▶ _Supplied text_:
- 30°38′53″N 34°25′22″E﻿ / ﻿30.64806°N 34.42278°E
- Type: Tell
- Location: Sinai, Egypt

Site notes
- Elevation: 385 m (1,263 ft)
- Excavation dates: 1956, 1976–1982

= Tell el-Qudeirat =

Archaeological site in Egypt

Tell el-Qudeirat is an archaeological site in the Sinai, about 6 km southeast of the Egyptian village of Quseima. It is widely considered to be the location of the biblical Kadesh Barnea. Recently, some authors have referred to it as Tel Kadesh-barnea. Moshe Dothan (1965) referred to it as Tel 'Ein el Qudeirat, while in the early twentieth century Woolley and Lawrence used the spelling Tell Ain el Guderat.

Tell el-Qudeirat is the name of the archaeological mound (the "tell") itself. It sits near Ain el-Qudeirat, which Carol Redmount describes as "the most fertile oasis in northern Sinai". The Ain ("spring") flows out of the ground about 1.5 km east of the tell, and the water from it flows west, becoming the Wadi el-Qudeirat. The tell then sits along the northern bank of the wadi, which continues flowing west and then turns toward the north. The tell is located along the southern base of a hill known as Jebel el-Qudeirat.

During the Iron Age, Tell el-Qudeirat was a rectangular fortress, and multiple layers of fortifications have been uncovered. The modern site is a tell, an archaeological mound caused by long-term human habitation. At the lowest level, labelled 4c, are traces of human habitation dated by Israel Finkelstein to the twelfth to tenth centuries BCE. Carol Redmount, on the other hand, claims that the oldest remains at the site date to the tenth century. Tell el-Qudeirat is one of scores of permanent settlements which existed in Iron Age II in the Negev Highlands.

== Archaeological surveys and interpretation ==
The first archaeologists to notice the tell were T. E. Lawrence ("Lawrence of Arabia") and C. L. Woolley in 1914. They described it as "little mound about 200 feet long and 120 feet broad ... in a heap from twelve to fifteen feet high above the corn-fields." They considered their initial work insufficient to accurately date the remains, but suggested a date somewhere in the neighborhood of 1000 BCE for it and the nearby fortresses at Qasr er-Ruheibeh and Bir Birein. They proposed that Tell el-Qudeirat was the biblical Kadesh-Barnea.

Further work on a limited scale ("soundings") was carried out at the tell by Moshe Dothan in 1956. Nelson Glueck (published in 1959), and Yohanan Aharoni (1967) discovered that a large number of other fortresses from the Iron Age also existed in the area, and proposed that these fortresses were built by Israelite kings to increase their influence over this area toward the southern edge of their dominions. Dothan concluded that the fortress itself existed in the eighth to sixth centuries, with evidence of human settlement at the site both before and after the existence of the fortress.

▶ _Records supplied_:
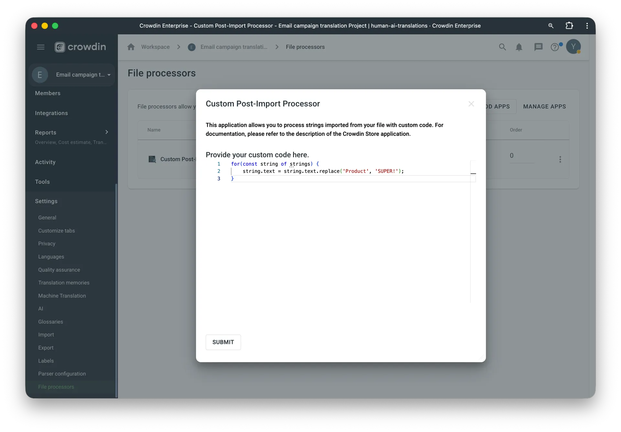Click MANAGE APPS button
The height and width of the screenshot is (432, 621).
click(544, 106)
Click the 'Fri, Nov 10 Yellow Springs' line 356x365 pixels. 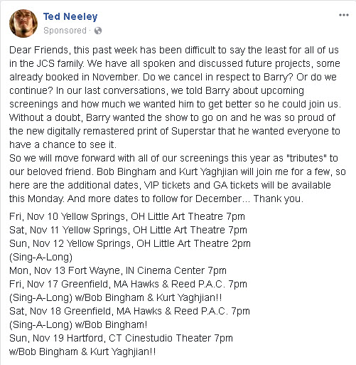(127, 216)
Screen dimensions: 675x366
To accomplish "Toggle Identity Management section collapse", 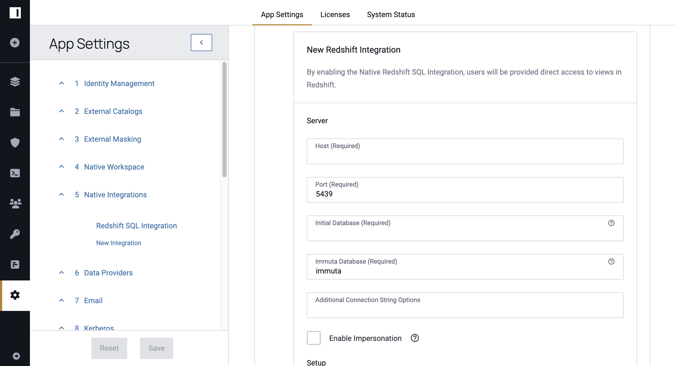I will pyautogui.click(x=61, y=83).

▶ _Problem_:
Rewrite the passage of the Tell el-Qudeirat text starting at "During the Iron" and ending at "the Negev Highlands.", replacing "rectangular" with "square".

▶ _Solution to the exercise_:
During the Iron Age, Tell el-Qudeirat was a square fortress, and multiple layers of fortifications have been uncovered. The modern site is a tell, an archaeological mound caused by long-term human habitation. At the lowest level, labelled 4c, are traces of human habitation dated by Israel Finkelstein to the twelfth to tenth centuries BCE. Carol Redmount, on the other hand, claims that the oldest remains at the site date to the tenth century. Tell el-Qudeirat is one of scores of permanent settlements which existed in Iron Age II in the Negev Highlands.